2. 搭建了融合SAR图像极化信息和纹理特征的DBU-Net海冰分类模型。为进一步提高U-Net的海冰分类精度，本文利用双分支编码器和6种GLCM纹理特征改进U-Net模型，构建了双分支U-Net（DBU-Net）海冰分类模型。双分支编码器能更好地融合SAR图像的极化信息和纹理特征，使DBU-Net的海冰分类精度在Acc/MIoU/Kappa达到92.0%/0.846/0.851，比原始U-Net模型提高1.7%/5.0%/3.4%。本文对DBU-Net开展了模型对比和敏感性测试实验，并利用不来梅大学发布的MYI产品（Bremen MYI）验证DBU-Net分类结果。实验结果表明，在模型输入为极化信息和GLCM纹理特征时，DBU-Net模型精度远超SVM、RF和CNN。双分支结构和GLCM纹理特征的敏感性实验结果表明，两者对模型精度提升均有帮助，明显提高了模型对OW和FYI的分类能力。在与现有MYI产品的比较中，DBU-Net分类结果和Bremen MYI在波弗特海和弗拉姆海峡均表现出较小差异。以上研究验证了DBU-Net海冰分类的鲁棒性，为生成波弗特海海冰分类结果提供了技术支持。
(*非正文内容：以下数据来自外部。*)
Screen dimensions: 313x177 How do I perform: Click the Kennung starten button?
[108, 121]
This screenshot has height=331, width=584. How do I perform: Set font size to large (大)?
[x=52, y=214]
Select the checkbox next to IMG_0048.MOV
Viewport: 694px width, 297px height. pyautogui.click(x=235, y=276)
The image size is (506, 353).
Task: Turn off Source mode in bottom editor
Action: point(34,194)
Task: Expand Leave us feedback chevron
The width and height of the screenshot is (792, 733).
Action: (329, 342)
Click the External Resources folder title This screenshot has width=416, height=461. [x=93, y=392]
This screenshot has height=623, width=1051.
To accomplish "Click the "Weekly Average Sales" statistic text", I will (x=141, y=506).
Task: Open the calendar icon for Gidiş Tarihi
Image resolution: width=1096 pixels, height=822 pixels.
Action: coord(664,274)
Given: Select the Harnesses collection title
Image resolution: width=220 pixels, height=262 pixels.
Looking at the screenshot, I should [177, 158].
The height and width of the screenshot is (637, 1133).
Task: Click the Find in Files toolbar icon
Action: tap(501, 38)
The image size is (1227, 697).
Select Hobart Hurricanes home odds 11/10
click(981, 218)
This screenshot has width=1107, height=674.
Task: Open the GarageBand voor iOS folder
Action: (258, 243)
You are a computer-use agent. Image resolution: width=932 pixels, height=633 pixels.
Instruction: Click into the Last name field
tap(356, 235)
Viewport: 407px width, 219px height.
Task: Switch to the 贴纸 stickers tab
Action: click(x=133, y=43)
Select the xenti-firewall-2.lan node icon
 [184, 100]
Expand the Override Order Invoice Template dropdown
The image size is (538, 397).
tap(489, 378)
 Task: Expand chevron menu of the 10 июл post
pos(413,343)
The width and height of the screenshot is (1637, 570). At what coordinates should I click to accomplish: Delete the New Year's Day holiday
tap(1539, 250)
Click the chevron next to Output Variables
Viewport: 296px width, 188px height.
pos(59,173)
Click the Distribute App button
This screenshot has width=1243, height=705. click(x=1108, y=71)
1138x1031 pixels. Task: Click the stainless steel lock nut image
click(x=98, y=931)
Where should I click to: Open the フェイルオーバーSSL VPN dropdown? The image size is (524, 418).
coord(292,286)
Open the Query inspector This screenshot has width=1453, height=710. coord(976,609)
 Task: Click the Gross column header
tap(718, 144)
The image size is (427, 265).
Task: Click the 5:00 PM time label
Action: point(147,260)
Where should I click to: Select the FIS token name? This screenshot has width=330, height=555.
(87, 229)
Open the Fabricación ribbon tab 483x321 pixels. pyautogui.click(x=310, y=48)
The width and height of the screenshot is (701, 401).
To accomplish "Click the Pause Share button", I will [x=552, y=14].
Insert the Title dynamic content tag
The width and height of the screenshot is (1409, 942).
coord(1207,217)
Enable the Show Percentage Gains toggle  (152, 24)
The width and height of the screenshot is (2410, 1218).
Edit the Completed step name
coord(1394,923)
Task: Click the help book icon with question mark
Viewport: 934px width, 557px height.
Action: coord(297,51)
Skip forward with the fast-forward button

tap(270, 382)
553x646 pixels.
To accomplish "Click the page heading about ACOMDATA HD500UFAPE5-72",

3. 研究了2018-2022年波弗特海冬季多年冰变化特征。本文收集了415幅获取自波弗特海域2018年10月至2022年3月的Sentinel-1 SAR图像，利用训练完善的DBU-Net生成了60个基于SAR的海冰数据（SAR-based Sea Ice Data, SSID），获取波弗特海FYI和MYI的变化特征。并进一步利用海冰漂移数据和SLP数据分析两个典型的波弗特海MYI变化特征和影响因素。得到结论如下：（1）冬季波弗特海MYI的总体变化特征可分为三种。MYI总体输入，如：2019/20和2020/21冬季；MYI总体输出，如：2018/19冬季；和MYI总量几乎不变，如：2021/22冬季;（2）导致2018/19年冬季的MYI输出的因素是波弗特高压引起的海冰漂移异常，从通常的东北向西南漂移变为东南向西北漂移;（3）导致2020/21年冬季的MYI输入的因素是波弗特高压引起的强烈反气旋波弗特环流，带动了大量北向南的MYI输入；同时初始MYI较少，推迟了MYI漂移至西边界的时间，从而减少了西边界输出。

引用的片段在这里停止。